A curiosidade de Françoise, por outro lado, não está isenta de uma nuance de crueldade e de filosófico desagravo. Como boa católica, podia ver a justiça dos Céus repor nesse momento uma igualdade que a sociedade não cessava de desmentir.

segunda-feira, 13 de novembro de 2017


(Leiria)

A ADAPTAÇÃO DO ESQUELETO

http://www.osteopathie-france.net

"Por outro lado, existem aqui também organizações autónomas apresentando resistências à adaptação, em particular sob a forma da burocracia estatal e das suas extremas necessidades securitárias, mas também sob a forma de partidos políticos, de sindicatos ou de outros grupos de interesses que se fixaram numa imagem interna do seu próprio sucesso organizacional - e isto muitas vezes sem se quererem dar conta do facto que as condições externas se modificaram grandemente. Nenhuma destas organizações é, no entanto, capaz de realmente testar as condições ambientais do seu êxito, e cada uma se atem antes de tudo à sua própria redundância."

"Politique et Complexité" (Niklas Luhmann)

"As condições ambientais do seu êxito" significaria o quê? Simular até que ponto uma organização está dependente de certas trocas de informação com os outros sistemas e das relações com o seu meio ambiente?

Isso não é, evidentemente, possível, quer dizer que o teste é a experiência real que força à adaptação, a bem ou a mal. Por isso, toda a retórica a favor da flexibilidade e da adaptação soa a parti-pris ideológico; como se as organizações e os indivíduos pudessem preparar-se para a mudança de que não se sabe o sentido, e quando se desconhece até que ponto a flexibilidade compromete a outra face do sucesso: a duma estabilidade mínima das organizações.

sexta-feira, 10 de novembro de 2017

(José Ames)

ONDE ESTÁ O PROFANO?


Claes Oldenburg, Colher de Jardineiro, Serralves


"Mas na realidade, a introdução de certos objectos profanos no contexto da memória cultural torna difícil dar-lhe um outro uso cultural. Nenhum museu tem necessidade de outro urinol virado do avesso se já possui um. Se se quiser reintroduzir uma coisa profana na tradição valorizada, deve-se começar por mostrar a realidade do seu carácter profano, quer dizer, o que a diferencia de todas as coisas que antes foram valorizadas."
"Du Nouveau" (Boris Groys)

Devia ser fácil dizer: isto não é arte! Uma cena de praia, uma paragem de autocarro com a sua fila de passageiros à espera, uma lata de refrigerante.

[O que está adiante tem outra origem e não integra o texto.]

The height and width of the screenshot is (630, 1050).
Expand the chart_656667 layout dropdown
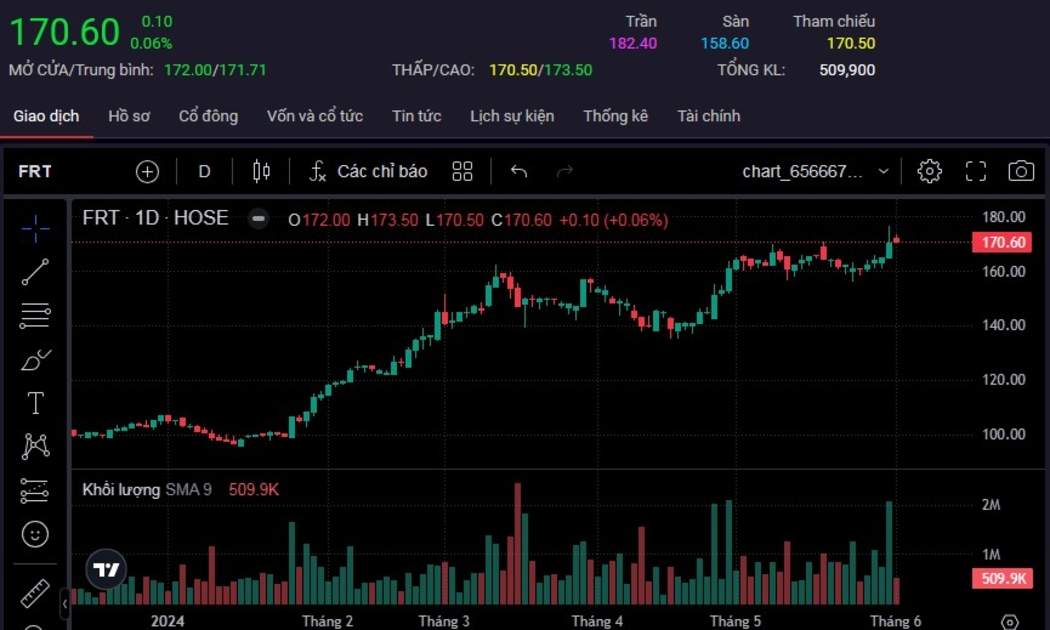pyautogui.click(x=883, y=171)
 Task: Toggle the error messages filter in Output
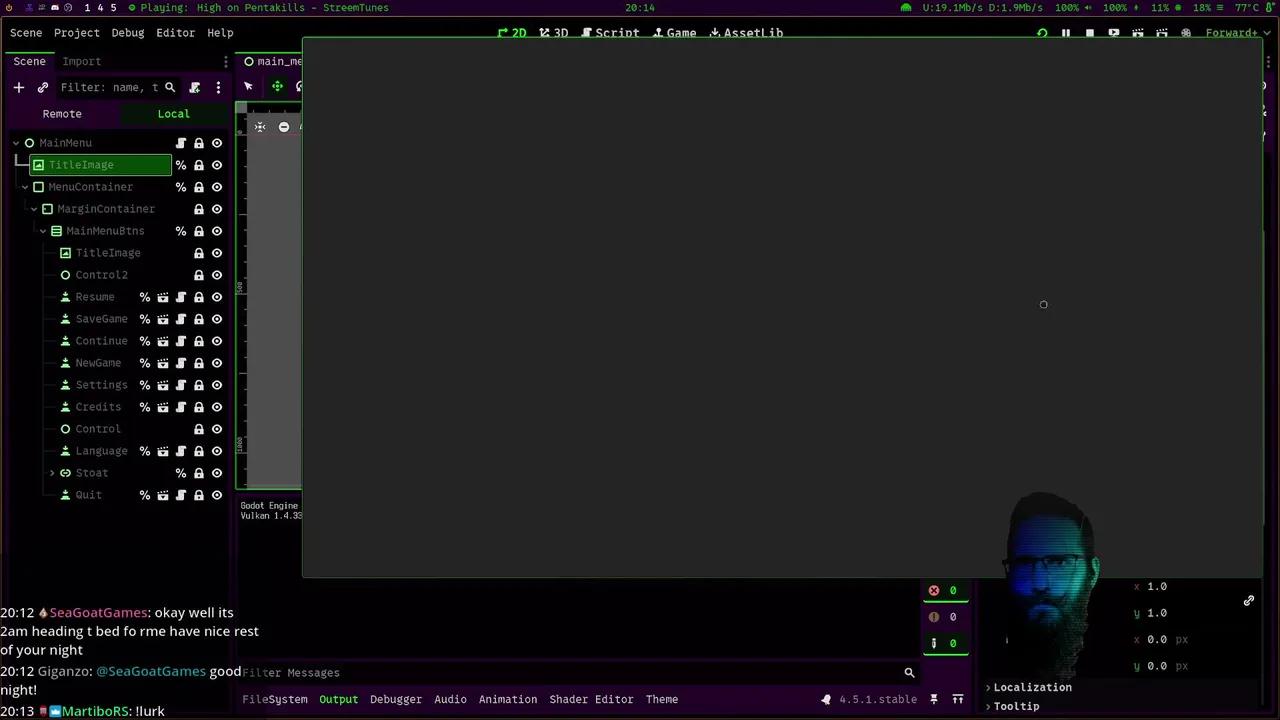click(934, 591)
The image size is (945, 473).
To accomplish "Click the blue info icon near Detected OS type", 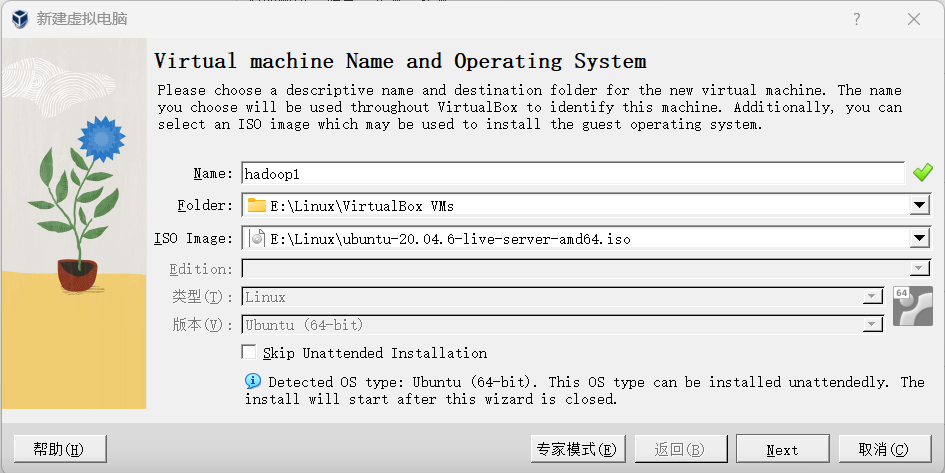I will pos(253,382).

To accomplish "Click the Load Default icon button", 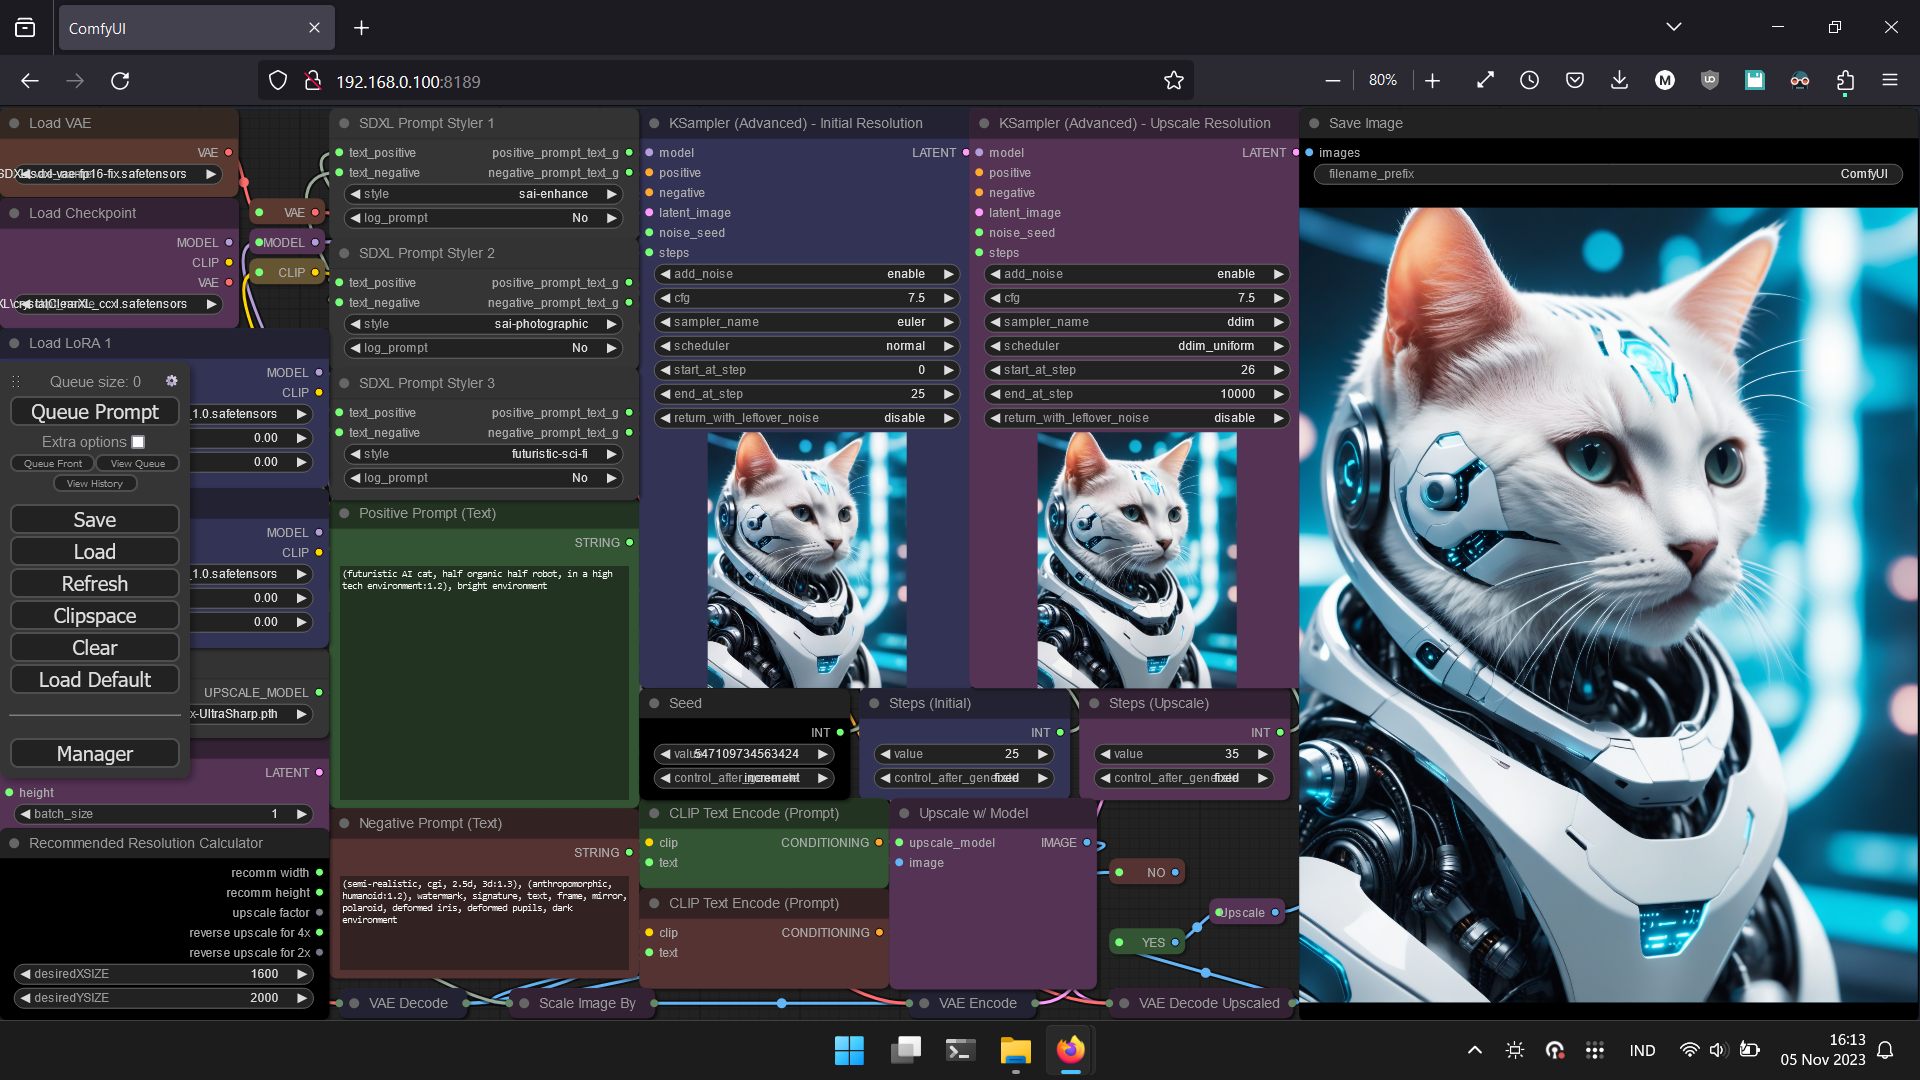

Mas, na verdade, alguém andou a mudar as etiquetas no nosso mundo de todos os dias. A começar pela fotografia, que transforma a vida em imagem. E quando, diante de um "motivo", lamentamos não ter trazido a câmara, é porque aquilo a que Groys chama de profano já não está lá.

Virtualmente, já é tudo ready-made e instalação interactiva.

quinta-feira, 9 de novembro de 2017

(Alentejo)

A UTOPIA

http://www4.ncsu.edu


"A maior das infâmias é abandonar as fileiras, jogar fora as armas e incorrer por covardia em qualquer outra falta desse tipo. O guerreiro que a comete, castiga-o Platão degradando-o para o escalão dos indivíduos dedicados ao lucro e converte-o em artífice ou camponês."

"Paidéia" (Werner Jaeger)

Se Platão fala da política da cidade, não admira que a sua utopia nunca tivesse sido muito popular. E mesmo na aristocracia não ganhou adeptos, por recusar a todos a inclinação natural.

Mas para aquela sociedade que fazia precisamente da negação da natureza a sua regra essencial, ele foi a grande inspiração. Tal como os guerreiros da "República", a Igreja exigiu o celibato nas suas fileiras e há muito de platónico no cristianismo, como se sabe.

Mas se fala da alma e só dela, não há ali nada que qualquer de nós não possa verificar em si próprio. Porque o espírito é uma pura aristocracia, se é espírito. E o castigo da degradação, quando se falta a si próprio, é justiça.

quarta-feira, 8 de novembro de 2017

(José Ames)

CONTRASTARIA


(Um retrato do Fayoum)


"Assim, se o vanguardista do princípio do século não foi aceite pelo grande público, foi em primeiro lugar porque ele elevava ao nível dos valores culturais os elementos do meio ambiente quotidiano que este público, que o manipulava todos os dias, considerava como "não culturais", e aos quais por isso procurava ultrapassar."

Esse artista priva, deste modo, o público da "ilusão que se lhe tinha tornado mais cara, aquela que lhe fazia crer que se podia aproximar da cultura valorizada, tal como ela é procurada, e nesta via põe claramente em evidência o seu fracasso."

"Du Nouveau" (Boris Groys)

Este processo deve ter-se verificado em todos os passos dados pela arte fora do sagrado. Do hieratismo das figuras egípcias aos retratos do Fayoum, ou do esquematismo dos primitivos italianos aos padrões clássicos do Renascimento e destes ao realismo trágico de um Caravaggio.

Emprestar as feições dos contemporâneos à representação de uma passagem bíblica ou fazer figurar um animal doméstico junto à perna duma mesa, na "Última Ceia", não era já abrir o caminho à tematização do quotidiano e a essa essência do profano que é a "natureza morta"?

O que é novo, mais do que a perda da aura de que fala Benjamim, talvez seja o desaparecimento do artista criador e a sua metamorfose num agente de contrastaria, especialista na demarcação do que deve e do que não deve ser valorizado.

segunda-feira, 6 de novembro de 2017

(Lamego)

METAMORFOSE

[Índios Terena, Cachoeirinha, RS, 1955].

"Assim, as diferentes teorias da intertextualidade mostraram que o novo é sempre constituído de antigo, de citações, de referências à tradição, de modificações e de interpretações do que já existe. Mas tirou-se muitas vezes a conclusão que na cultura em geral não há nada de novo e que não existe criador. Uma vez que a cultura se ocupa exclusivamente de variações do que já existe, não é necessário para a explicar nada que lhe seja exterior, nem a fortiori do homem como seu criador."

"Du Nouveau" (Boris Groys)

O que é dizer que o radicalmente novo é uma espécie de utopia.

Mesmo duas culturas que se encontrassem, sem quaisquer contactos anteriores, como terá sido o caso da descoberta do Novo Mundo, só poderiam avaliar-se mutuamente a partir do que já conheciam. As naves e as armaduras do homem branco ou a gráfica nudez dos índios foram objecto de diferentes níveis de racionalização tendo como base os mitos já existentes.

Mas prescindir do homem como criador é admitir que as coisas encontram por si mesmas um sentido. E isso é absurdo. Quando valorizamos determinada obra, porque através dela se adaptam as fronteiras da nossa percepção dum mundo em metamorfose, é como se a arrancássemos da imanência e do espaço profano ( para dizer como Groys).